Within this material, state how many lines include the string "Montée". Reply with the number only.

Working data
________________________________________

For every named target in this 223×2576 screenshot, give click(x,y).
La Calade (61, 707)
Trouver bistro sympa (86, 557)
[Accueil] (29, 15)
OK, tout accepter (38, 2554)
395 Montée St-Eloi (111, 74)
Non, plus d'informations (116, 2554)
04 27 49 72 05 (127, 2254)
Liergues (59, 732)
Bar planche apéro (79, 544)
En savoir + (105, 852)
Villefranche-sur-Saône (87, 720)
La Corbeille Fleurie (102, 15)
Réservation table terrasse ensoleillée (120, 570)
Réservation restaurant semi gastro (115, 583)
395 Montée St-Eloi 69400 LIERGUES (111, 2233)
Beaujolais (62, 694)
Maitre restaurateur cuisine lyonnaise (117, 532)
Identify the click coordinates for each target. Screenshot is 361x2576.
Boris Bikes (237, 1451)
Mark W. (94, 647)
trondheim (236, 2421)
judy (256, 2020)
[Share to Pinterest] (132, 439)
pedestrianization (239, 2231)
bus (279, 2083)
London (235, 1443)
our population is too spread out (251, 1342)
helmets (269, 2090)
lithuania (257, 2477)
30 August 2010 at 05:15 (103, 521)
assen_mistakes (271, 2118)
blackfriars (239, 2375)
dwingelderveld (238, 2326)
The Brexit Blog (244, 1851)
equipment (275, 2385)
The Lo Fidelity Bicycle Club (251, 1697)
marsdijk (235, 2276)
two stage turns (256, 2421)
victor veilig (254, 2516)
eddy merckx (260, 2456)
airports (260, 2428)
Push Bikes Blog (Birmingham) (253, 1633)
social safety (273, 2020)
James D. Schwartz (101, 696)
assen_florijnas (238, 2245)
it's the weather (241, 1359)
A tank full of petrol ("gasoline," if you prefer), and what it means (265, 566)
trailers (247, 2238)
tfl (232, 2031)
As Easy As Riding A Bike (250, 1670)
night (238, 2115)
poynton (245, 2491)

________________________________________

Result of this task
2